How can everyone's needs be met and triggering avoided?
Why didn't I ever develop a practice of declaring that a space is safe?
What does safe mean in diverse cultural and personal contexts and who gets to decide?
I like the way that Greg Gurel talks about safety. He has taught his Anger, Safety and Boundary courses at the Haven for many years. He is clear to define that safety is not a feeling. It is a set of specific actions, behaviour and expressions defined by a person as "safety". A person takes in information about their environment, makes interpretations through their lenses of family, culture and personal experiences, and the conclusion of 'safe' or 'unsafe' is reached. Feelings about this conclusion follow. Examined in this way, safety as a thought allows empowerment of a person to use their own criticial thinking to consider what they can do to create more safety when wanted.

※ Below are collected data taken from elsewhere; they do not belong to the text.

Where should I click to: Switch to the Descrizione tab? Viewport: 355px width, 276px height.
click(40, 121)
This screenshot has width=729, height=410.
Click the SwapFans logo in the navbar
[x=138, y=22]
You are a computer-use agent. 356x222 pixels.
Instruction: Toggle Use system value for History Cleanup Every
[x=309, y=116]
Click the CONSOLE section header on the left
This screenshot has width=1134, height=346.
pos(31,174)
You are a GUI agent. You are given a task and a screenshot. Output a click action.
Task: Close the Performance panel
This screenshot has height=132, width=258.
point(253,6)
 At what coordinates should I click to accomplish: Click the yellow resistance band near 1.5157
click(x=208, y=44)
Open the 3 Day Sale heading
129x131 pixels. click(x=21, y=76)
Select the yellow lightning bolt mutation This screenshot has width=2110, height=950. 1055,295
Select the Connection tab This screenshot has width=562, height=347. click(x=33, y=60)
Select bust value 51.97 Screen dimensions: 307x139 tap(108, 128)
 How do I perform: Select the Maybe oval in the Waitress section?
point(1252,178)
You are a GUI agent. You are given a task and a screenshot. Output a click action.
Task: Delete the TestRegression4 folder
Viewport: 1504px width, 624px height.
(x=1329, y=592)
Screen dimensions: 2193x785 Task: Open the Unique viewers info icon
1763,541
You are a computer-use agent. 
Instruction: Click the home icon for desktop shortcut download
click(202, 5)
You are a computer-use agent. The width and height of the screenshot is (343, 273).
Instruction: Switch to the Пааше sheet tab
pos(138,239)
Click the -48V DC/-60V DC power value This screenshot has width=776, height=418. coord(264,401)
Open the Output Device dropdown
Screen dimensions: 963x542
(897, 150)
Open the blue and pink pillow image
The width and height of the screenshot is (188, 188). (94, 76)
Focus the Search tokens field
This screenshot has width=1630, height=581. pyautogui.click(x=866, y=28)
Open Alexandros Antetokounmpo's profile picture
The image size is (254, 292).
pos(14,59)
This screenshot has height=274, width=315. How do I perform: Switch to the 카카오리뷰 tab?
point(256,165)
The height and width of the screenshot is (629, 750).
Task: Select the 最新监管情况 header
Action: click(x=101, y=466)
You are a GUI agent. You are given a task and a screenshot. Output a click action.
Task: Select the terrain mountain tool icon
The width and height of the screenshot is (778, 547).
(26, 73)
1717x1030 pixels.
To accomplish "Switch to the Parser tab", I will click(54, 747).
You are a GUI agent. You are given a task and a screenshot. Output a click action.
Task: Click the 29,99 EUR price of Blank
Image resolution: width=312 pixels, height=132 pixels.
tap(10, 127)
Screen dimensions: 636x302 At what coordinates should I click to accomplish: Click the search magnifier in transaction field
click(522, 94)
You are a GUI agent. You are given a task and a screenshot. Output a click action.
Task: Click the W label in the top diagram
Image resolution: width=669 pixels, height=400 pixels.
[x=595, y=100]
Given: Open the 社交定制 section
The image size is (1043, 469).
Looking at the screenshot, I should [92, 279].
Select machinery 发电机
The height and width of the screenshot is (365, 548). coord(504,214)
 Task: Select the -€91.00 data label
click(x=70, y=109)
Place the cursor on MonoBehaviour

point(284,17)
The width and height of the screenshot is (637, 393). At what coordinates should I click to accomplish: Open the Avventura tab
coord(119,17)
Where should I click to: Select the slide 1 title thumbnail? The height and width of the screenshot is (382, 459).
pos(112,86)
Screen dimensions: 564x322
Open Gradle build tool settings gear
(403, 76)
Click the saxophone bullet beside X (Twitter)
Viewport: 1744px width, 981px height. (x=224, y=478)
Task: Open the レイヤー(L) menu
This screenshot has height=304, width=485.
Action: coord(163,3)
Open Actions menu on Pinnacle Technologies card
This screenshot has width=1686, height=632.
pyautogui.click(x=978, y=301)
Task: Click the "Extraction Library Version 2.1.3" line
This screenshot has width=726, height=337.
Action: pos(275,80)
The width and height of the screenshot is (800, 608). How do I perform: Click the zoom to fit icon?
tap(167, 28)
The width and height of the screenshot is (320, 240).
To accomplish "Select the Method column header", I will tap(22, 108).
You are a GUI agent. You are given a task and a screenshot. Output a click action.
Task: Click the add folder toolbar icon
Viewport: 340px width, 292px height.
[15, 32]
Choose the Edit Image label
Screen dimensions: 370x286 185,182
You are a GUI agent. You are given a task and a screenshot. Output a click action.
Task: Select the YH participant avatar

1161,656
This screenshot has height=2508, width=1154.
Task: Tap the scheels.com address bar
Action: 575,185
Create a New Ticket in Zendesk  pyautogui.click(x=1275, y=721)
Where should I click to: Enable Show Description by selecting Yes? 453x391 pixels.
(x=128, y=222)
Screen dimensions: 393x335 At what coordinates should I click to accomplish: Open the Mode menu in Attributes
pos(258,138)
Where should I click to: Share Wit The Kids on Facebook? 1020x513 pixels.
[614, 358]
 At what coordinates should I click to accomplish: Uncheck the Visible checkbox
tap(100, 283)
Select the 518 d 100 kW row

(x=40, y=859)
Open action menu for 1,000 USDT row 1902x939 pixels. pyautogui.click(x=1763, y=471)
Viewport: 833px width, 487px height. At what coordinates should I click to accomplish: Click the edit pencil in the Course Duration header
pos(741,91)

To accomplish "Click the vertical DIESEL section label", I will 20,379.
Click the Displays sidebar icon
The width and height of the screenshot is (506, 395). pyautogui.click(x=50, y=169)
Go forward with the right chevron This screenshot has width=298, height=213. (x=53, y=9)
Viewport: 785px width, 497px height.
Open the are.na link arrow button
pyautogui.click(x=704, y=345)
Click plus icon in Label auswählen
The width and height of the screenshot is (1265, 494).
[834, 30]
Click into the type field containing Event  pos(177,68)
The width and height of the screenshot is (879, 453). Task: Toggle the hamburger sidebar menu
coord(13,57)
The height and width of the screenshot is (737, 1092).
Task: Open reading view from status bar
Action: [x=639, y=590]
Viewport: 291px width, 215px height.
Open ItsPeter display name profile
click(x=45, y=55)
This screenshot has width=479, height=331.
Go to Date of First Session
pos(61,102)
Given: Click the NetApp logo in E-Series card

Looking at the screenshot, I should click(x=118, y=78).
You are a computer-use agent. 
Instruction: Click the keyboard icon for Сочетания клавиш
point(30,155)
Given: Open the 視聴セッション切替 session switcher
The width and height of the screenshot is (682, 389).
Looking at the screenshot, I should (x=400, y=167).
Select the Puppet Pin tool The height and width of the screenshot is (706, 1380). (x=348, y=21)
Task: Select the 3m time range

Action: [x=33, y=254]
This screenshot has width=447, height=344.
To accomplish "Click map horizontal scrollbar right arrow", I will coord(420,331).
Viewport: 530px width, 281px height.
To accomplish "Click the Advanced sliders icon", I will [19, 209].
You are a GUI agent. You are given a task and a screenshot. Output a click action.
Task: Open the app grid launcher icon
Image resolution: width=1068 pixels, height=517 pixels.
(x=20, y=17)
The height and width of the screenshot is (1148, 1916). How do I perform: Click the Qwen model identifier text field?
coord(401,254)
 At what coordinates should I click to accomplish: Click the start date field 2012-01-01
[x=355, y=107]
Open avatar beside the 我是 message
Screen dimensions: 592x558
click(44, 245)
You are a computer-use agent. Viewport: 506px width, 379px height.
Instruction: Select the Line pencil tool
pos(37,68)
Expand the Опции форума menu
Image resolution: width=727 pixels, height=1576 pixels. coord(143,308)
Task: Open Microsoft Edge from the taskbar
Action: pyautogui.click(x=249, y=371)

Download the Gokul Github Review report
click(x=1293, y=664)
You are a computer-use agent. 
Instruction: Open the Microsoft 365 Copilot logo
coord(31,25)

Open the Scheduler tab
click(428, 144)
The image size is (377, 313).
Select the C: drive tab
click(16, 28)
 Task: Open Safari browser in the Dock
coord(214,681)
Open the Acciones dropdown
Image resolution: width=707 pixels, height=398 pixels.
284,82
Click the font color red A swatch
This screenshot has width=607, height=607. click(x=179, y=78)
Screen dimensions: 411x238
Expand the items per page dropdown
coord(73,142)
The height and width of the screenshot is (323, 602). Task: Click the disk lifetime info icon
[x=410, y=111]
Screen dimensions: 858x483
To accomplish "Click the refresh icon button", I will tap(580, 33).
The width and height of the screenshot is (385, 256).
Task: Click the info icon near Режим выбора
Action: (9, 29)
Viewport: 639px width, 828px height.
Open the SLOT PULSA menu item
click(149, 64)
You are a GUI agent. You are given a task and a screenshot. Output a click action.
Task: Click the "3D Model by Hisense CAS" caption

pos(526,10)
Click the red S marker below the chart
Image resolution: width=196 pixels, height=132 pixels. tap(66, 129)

During this challenging month on November 2015 my awareness about safety has really surged. It is also informed by the amazing facilitators/teachers at the Process Work Institute in Portland, where I am doing my MA in Process Oriented Facilitation and Conflict Studies. What has coalesced for me is that we are not really ever fully safe, even from ourselves. We tend to marginalize aspects of ourselves and to project these challenging or disturbing aspects of ourselves onto others and to experience those we have projected onto as threats. We are also not safe because all of our ghosts from our pasts are traveling with us. As well, conflict is an inevitable part of being a human being, and yet few of us have had effective, compassionate and non-violent role models for a constructive engagement with conflict. No wonder feeling relaxed and safe is a hard state to find consistently!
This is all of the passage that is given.